• [Supplied material]
----------
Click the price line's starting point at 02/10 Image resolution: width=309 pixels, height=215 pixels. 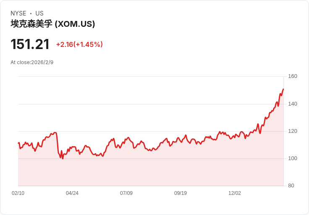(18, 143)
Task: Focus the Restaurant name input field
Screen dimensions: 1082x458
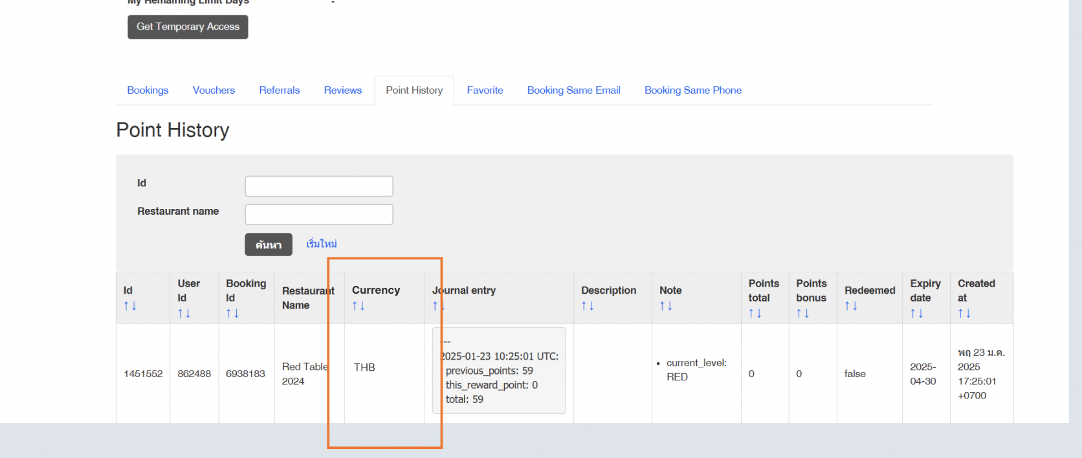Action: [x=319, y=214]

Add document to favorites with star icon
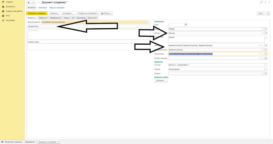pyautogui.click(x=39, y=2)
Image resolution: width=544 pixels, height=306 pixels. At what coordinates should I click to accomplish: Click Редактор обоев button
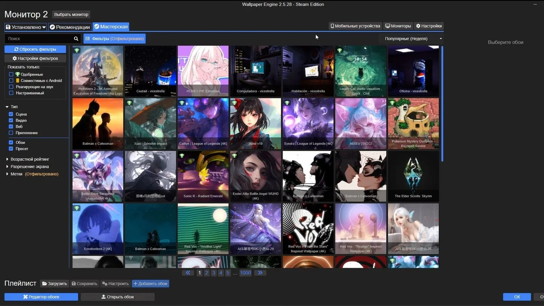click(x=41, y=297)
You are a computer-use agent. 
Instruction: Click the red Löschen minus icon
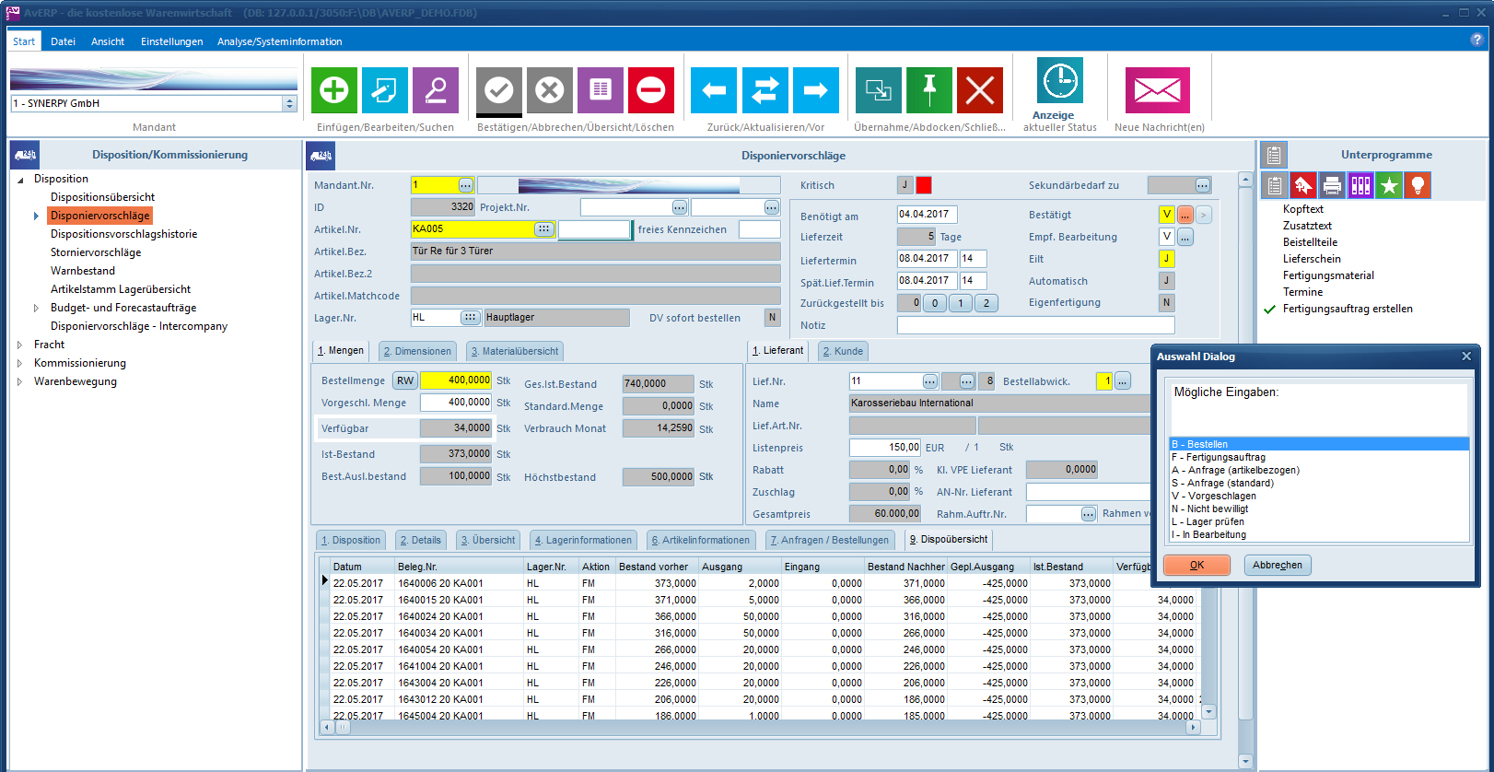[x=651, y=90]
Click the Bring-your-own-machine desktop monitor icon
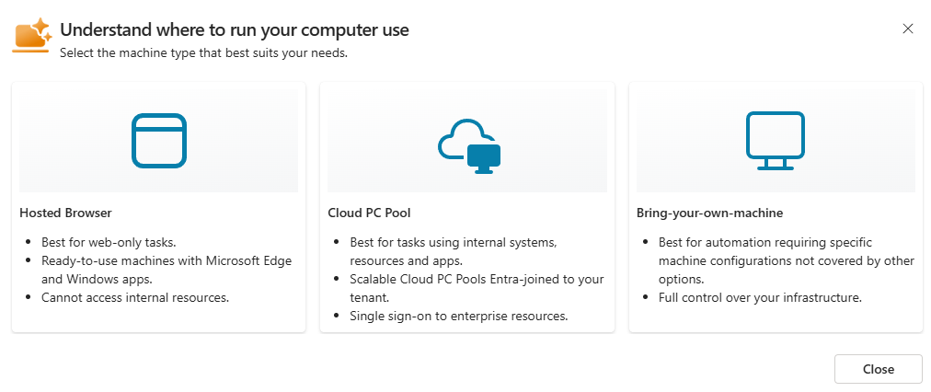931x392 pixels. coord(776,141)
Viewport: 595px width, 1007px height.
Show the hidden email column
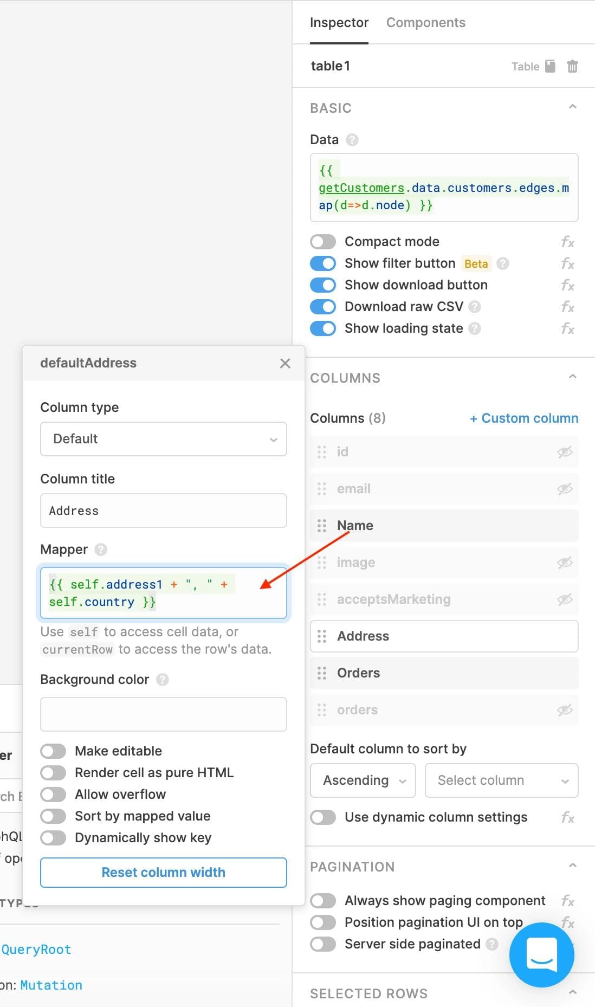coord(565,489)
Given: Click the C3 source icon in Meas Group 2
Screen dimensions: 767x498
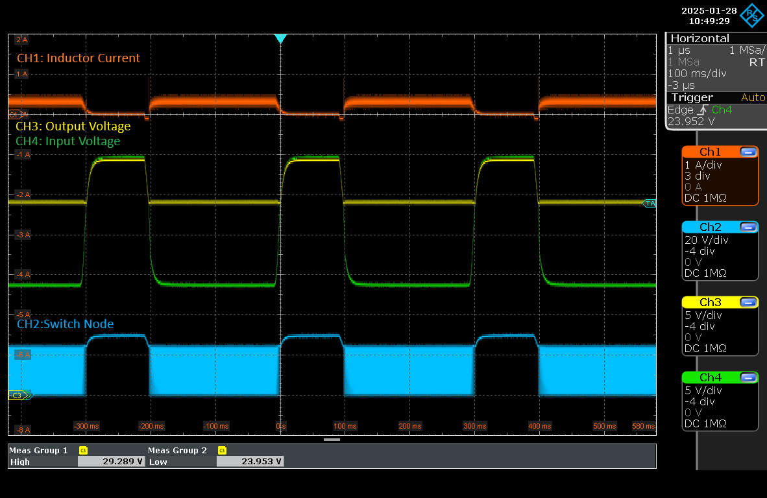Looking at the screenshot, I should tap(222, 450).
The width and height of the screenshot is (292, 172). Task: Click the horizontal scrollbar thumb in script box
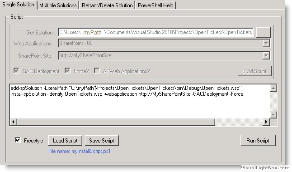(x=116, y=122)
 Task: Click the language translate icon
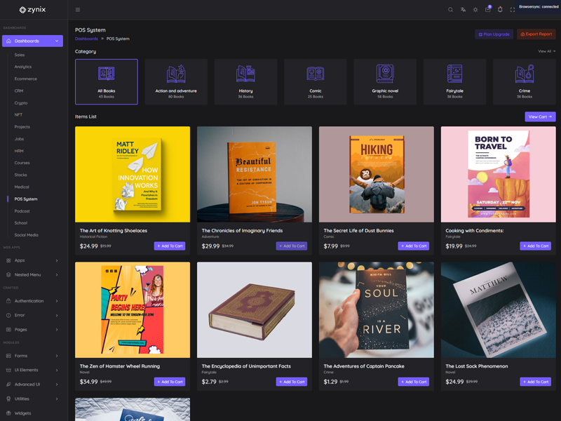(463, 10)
----------
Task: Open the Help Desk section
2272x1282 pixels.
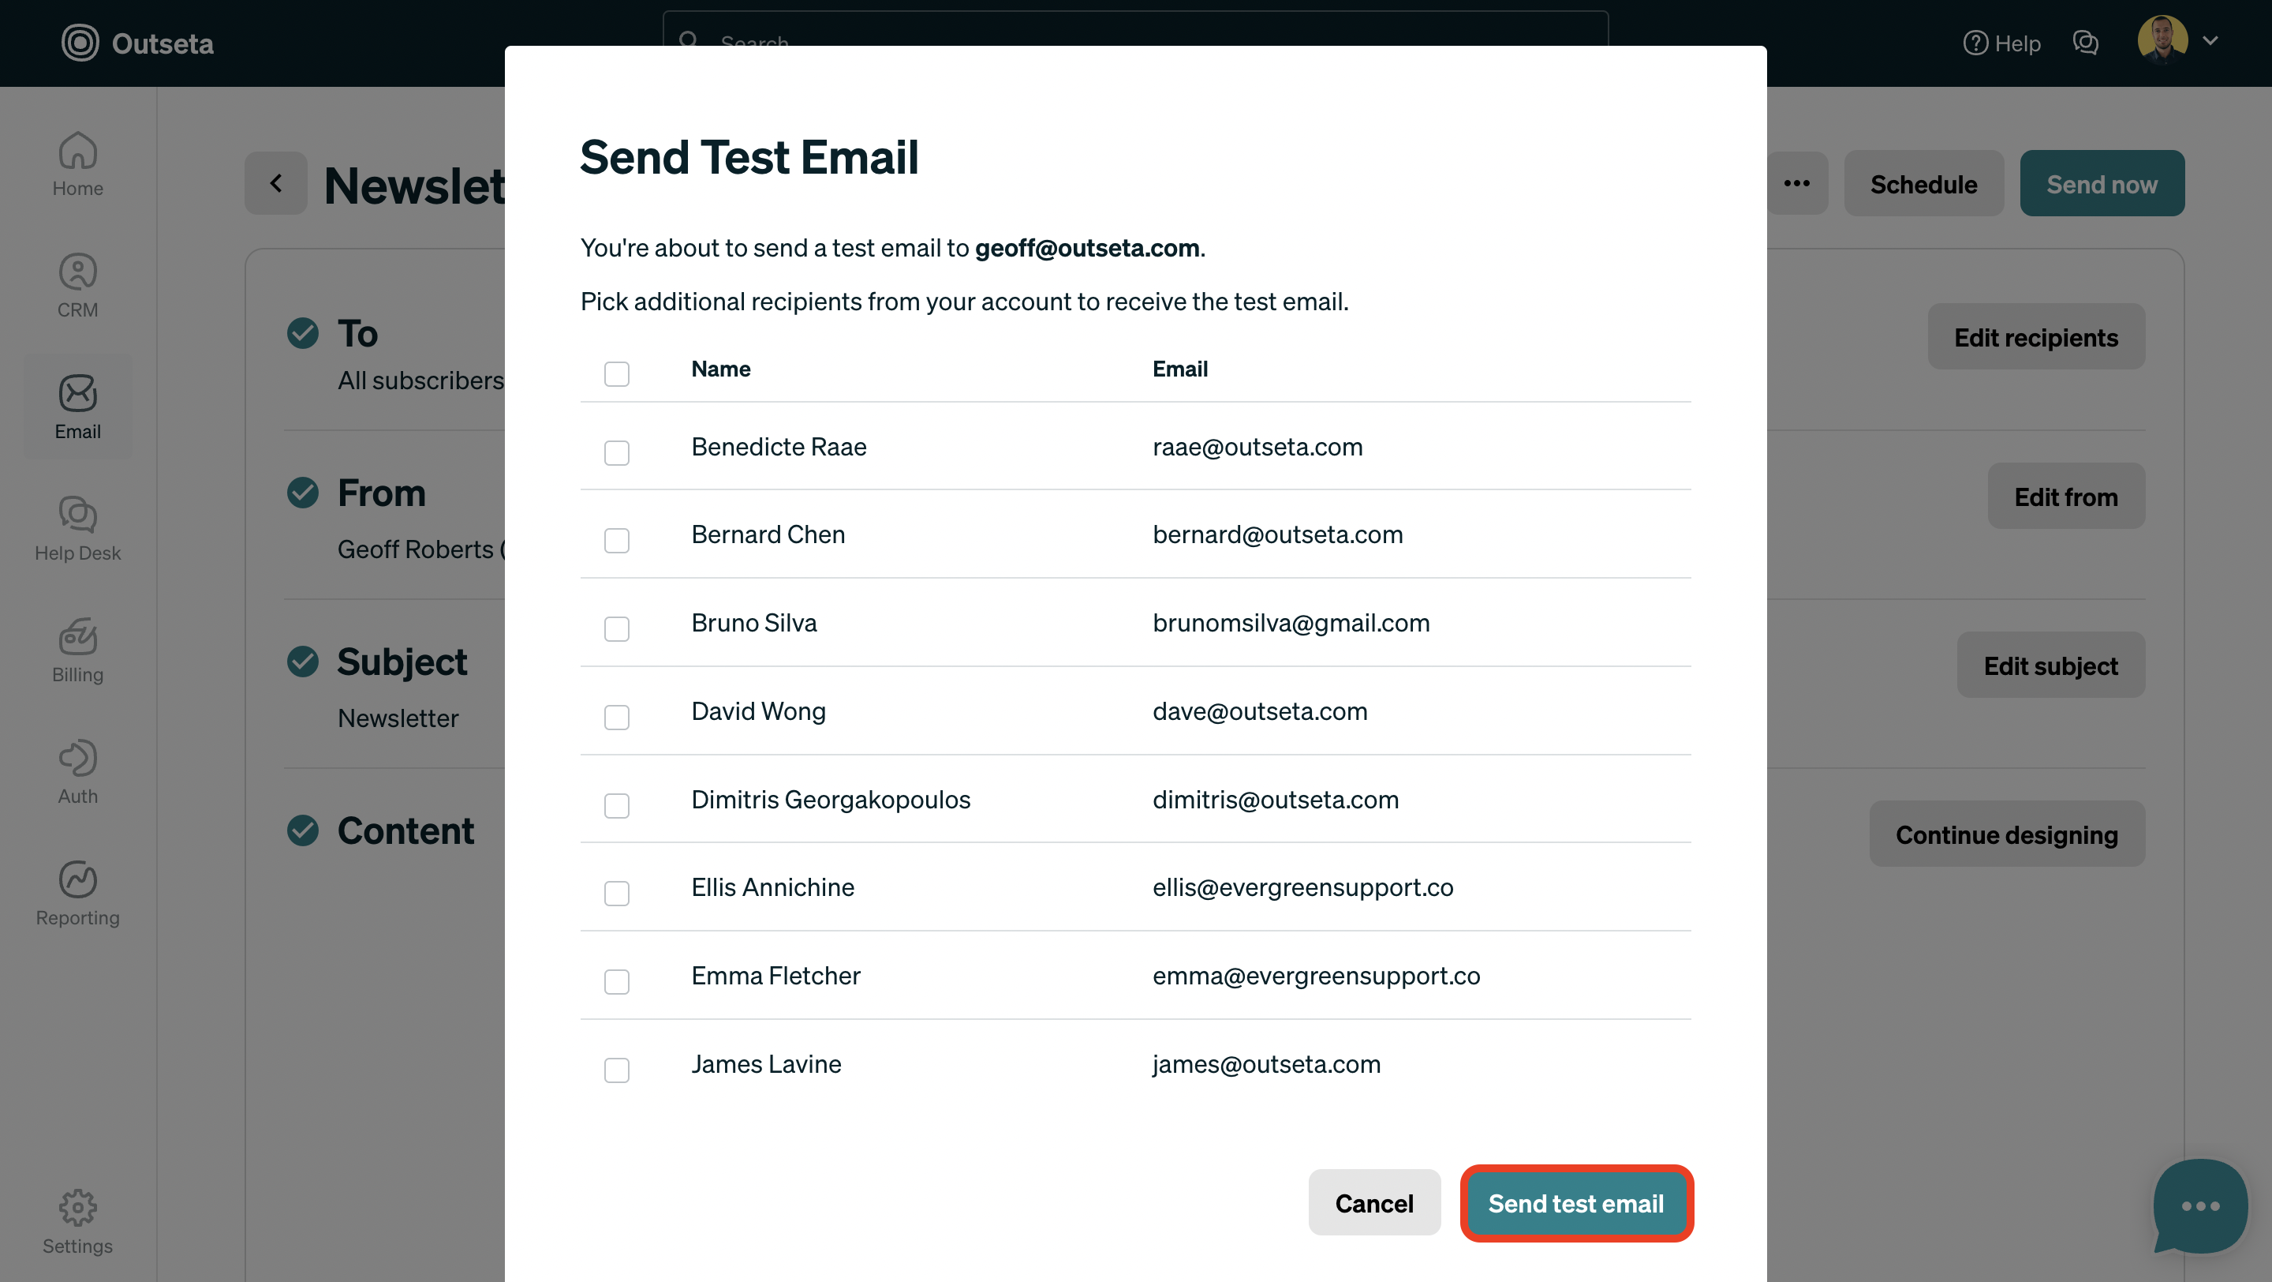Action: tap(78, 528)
----------
• [Task objective] Everything above from the line with "Instruction: Click the red Löschen minus icon" through the line with "Given: Click the" should be retyped exactly, and nothing else; omit pictures.

• [Result]
Instruction: Click the red Löschen minus icon
[x=651, y=90]
Click the Bring-your-own-machine desktop monitor icon
931x392 pixels. coord(776,141)
Viewport: 595px width, 1007px height.
Show the hidden email column
coord(565,489)
Given: Click the C3 source icon in Meas Group 2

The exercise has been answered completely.